Objective Inland oil fields in China are progressively reaching the middle or late stages of exploitation, with the proportion of free and emulsified water in the surface gathering and transportation system constantly increasing. Under certain operating conditions, water accumulates at the bottom of gathering pipelines, creating a corrosive environment that heightens the risk of corrosion failure in the system.

Methods A numerical simulation study was conducted to analyze the formation process of water accumulation in oil-water two-phase flow for gathering pipelines with medium to low water content. The formation of bottom water accumulation was simulated under varying pipe diameters, flow velocities, water contents, and inclination angles. The volume fraction and location of water accumulation under different operating conditions were determined, and the influencing factors and formation law of water accumulation at the pipeline bottom were examined. Based on flow state statistics, a table of flow pattern and water accumulation state for oil-water two-phase flow was prepared, providing a reference for corrosion prevention and control in the production and operation of gathering pipelines with medium to low water content.
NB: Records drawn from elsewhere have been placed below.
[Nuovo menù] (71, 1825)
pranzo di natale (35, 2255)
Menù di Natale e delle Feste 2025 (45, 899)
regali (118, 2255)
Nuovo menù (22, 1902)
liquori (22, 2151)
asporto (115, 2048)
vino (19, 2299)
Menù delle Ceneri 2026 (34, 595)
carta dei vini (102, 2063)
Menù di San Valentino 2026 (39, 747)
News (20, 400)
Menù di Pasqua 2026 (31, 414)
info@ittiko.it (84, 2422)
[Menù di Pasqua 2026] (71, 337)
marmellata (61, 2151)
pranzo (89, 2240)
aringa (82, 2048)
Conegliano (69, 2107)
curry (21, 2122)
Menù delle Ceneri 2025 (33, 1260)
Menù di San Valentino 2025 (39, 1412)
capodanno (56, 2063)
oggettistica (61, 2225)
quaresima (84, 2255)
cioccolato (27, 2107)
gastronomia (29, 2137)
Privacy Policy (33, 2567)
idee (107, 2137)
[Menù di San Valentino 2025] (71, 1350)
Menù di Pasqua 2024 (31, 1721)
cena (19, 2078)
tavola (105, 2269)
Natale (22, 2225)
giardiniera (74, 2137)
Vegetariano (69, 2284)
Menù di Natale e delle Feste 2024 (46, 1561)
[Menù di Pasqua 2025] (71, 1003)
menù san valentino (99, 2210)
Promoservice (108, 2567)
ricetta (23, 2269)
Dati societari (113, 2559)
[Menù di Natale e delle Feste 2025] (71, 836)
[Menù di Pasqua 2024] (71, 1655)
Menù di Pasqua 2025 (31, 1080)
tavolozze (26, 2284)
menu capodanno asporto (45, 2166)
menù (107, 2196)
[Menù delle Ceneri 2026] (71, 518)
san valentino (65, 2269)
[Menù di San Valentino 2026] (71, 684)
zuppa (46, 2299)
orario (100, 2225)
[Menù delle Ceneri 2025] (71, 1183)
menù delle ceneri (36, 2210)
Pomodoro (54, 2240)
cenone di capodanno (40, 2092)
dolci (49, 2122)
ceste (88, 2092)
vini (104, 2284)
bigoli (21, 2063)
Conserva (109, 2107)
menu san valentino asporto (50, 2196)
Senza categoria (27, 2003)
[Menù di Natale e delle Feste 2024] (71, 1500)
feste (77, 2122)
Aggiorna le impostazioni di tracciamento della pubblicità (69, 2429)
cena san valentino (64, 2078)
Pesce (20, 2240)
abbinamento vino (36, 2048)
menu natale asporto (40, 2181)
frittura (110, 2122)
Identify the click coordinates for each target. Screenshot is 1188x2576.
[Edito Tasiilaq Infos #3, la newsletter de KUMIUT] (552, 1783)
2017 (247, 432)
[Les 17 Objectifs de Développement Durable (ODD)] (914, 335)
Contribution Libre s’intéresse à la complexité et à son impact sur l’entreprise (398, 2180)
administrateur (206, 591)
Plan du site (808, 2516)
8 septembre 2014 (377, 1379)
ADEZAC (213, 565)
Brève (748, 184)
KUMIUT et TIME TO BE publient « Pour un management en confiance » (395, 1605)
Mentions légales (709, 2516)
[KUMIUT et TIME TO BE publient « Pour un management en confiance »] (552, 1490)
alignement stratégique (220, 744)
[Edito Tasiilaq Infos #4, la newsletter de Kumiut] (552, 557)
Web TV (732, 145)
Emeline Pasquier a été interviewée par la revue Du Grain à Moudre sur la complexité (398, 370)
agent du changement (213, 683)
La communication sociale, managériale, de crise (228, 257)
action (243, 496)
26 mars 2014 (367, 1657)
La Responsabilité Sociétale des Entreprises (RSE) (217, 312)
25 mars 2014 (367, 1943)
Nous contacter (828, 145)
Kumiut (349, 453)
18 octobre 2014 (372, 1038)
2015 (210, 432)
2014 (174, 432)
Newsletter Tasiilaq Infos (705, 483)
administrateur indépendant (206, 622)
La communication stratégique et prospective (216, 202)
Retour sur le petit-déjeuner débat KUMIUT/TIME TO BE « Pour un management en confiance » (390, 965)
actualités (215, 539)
Results The formation of bottom water accumulation in gathering pipelines with medium to low water content occurred in four stages: flocculation, agglomeration, precipitation, and sedimentation. Under low flow velocities (below 0.5 m/s) and high water contents (above 30％), sedimentation gradually transitioned to stratified flow. Across all simulated conditions, the volume of bottom water accumulation was negatively correlated with flow velocity, with countercurrent sedimentation at elbows becoming more pronounced when the flow velocity was below 0.5 m/s. The volume of water accumulation was positively correlated with water content, with the greatest impact observed when water content ranged from 10％ to 20％. Changes in inclination angle and pipe diameter initially increased and then decreased water accumulation. Three flow states were identified: bottom water accumulation, homogeneous (dispersed) flow, and stratified flow. In simulations of 360 pipeline groups, bottom water accumulation and stratified flow occurred in 180 cases, representing a 50％ probability. These states created favorable conditions for pipeline corrosion, which, in severe cases, led to corrosion failure.

Conclusion The research findings offer a valuable reference for understanding the formation law of two-phase flow water accumulation in gathering pipelines with medium to low water content. Future mitigation of bottom water accumulation can be achieved by adjusting production and operational parameters of these pipelines.